Thoughts on Period of Adjustment

I really love good movies, and I hate bad ones. This, of course, creates a bit of a practical dilemma, since you can't really be sure ahead of time whether a movie will be good or bad.  

Not long ago our family sat down sort of hopefully to Brave.  After all, it was Pixar, and it had gotten pretty good reviews.  Afterwards, we were appalled, including the nine year old—annoyed that we'd wasted an evening of family time; bitterly disappointed that Pixar could produce such inane, PC drivel; depressed about the state of our culture...  

It's the sort of experience that puts you on guard.  You think, "That's it. I am never watching a movie again unless the reviews from someone I trust are rock solid raves."  And even then, it's a risk.
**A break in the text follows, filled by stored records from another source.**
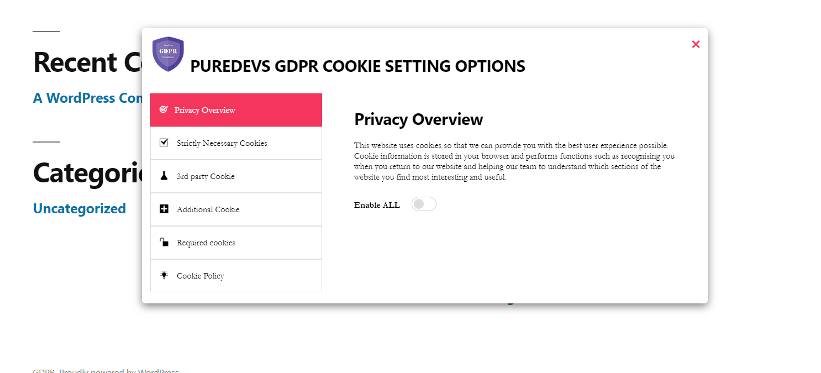
Task: Open the GDPR site title in the footer
Action: coord(43,371)
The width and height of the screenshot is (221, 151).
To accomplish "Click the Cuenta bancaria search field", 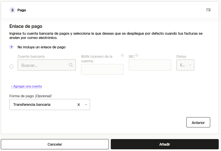I will click(x=47, y=65).
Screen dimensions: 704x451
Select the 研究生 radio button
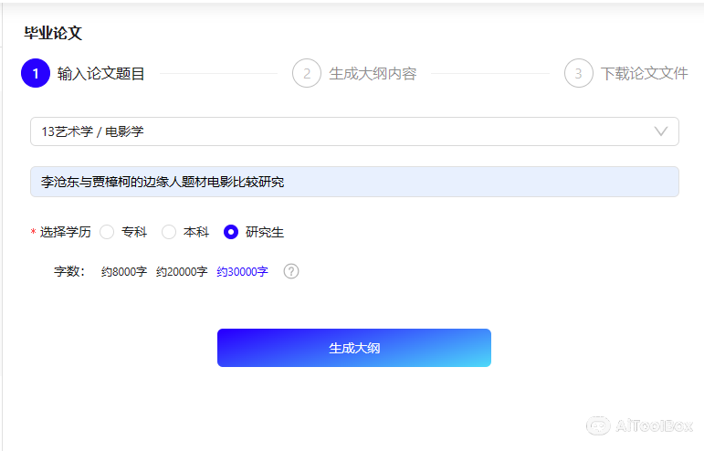(x=231, y=232)
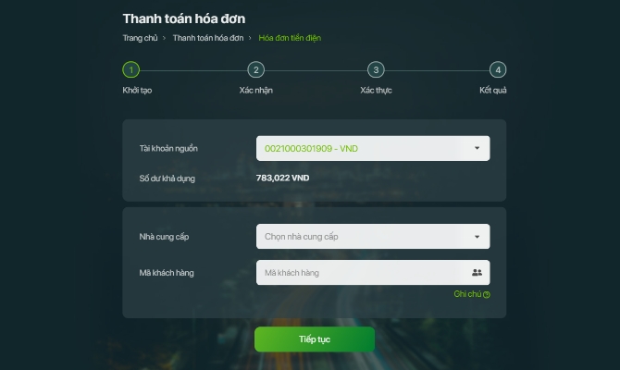Click the step 1 circle indicator
620x370 pixels.
tap(130, 70)
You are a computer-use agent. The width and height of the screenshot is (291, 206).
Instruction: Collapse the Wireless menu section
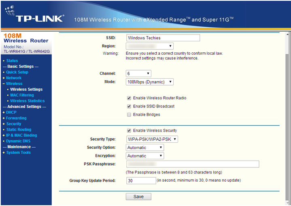click(4, 84)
So, when a friend whose intelligence, good sense, and moral values I admire recommends an old movie I've never heard of—even calls it one of her all time favorites—I seize on it.  This happened a couple of weeks ago, when Janet Smith mentioned A Period of Adjustment on facebook. When I saw that it was written by Tennesee Williams and starred Jane Fonda, I was even more hopeful.
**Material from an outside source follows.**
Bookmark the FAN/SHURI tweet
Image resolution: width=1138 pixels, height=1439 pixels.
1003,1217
Jules and I ordered it immediately and watched it together a few days later.  I've been thinking about it since.

It's definitely a good movie.  It's honest; it's thought-provoking; and it's touching and funny at moments.  Jane Fonda is supberb.  But, I can't say I loved it.  I found it unsettling.  Disturbing even.

A few reflections, in no particular order.

1) If that's what marriages were like a few decades back—if that's how men talked to and about their wives—then, for all its ills and evils, thank God for feminism.  It was necessary.  We needed it.

2) Like the other works of his I've read or watched, this one adds to painful the impression that Tennesse Williams must have had a horribly unhappy childhood.  He must have witnessed a lot of terrible ugliness between people who were supposed to love each other.

3) I like very much the theme of "period of adjustment"—the keen, intelligent sense that the author has of the difficulty human beings have in understanding and communicating with one another.  I like how he shows that often our worst characteristics (the rudeness of some men, the exaggerated sensitivity of some women) are a cover for secret pain or shame that needs compassion and tenderness more than indignation and rebuke, nevermind violence.  I like the implied advice: be gentle and patient and humorous with each other, if you can.  Get through the rough patches.  Try to understand each other.  If you do, you'll be okay.

4)  But, even though I like that advice, I can't say the movie leaves me with much hope for the characters.  They become more willing, over the course of the film, to adjust to each other.  But, for what?  It seems to me his highest aspirations for love and marriage and understanding between spouses are so low as to be hardly worth fighting for and hardly likely to survive anything worse than the strain of ordinary misunderstandings. And every marriage will have more than that to get through.

If that was ever thought to be "as good as it gets" in marriage, it's no wonder our divorce culture is out of control.

We need much higher and deeper solutions.


Comments (2)

Don

Dec 24, 2012 10:06am

Katie,

If you haven't seen Sense and Sensibility with Emma Thompson, Its a really good movie.


Katie van Schaijik

Dec 27, 2012 12:20pm

Yes, I love Sense and Sensibility, even though I think Hugh Grant is horribly miscast as Edward.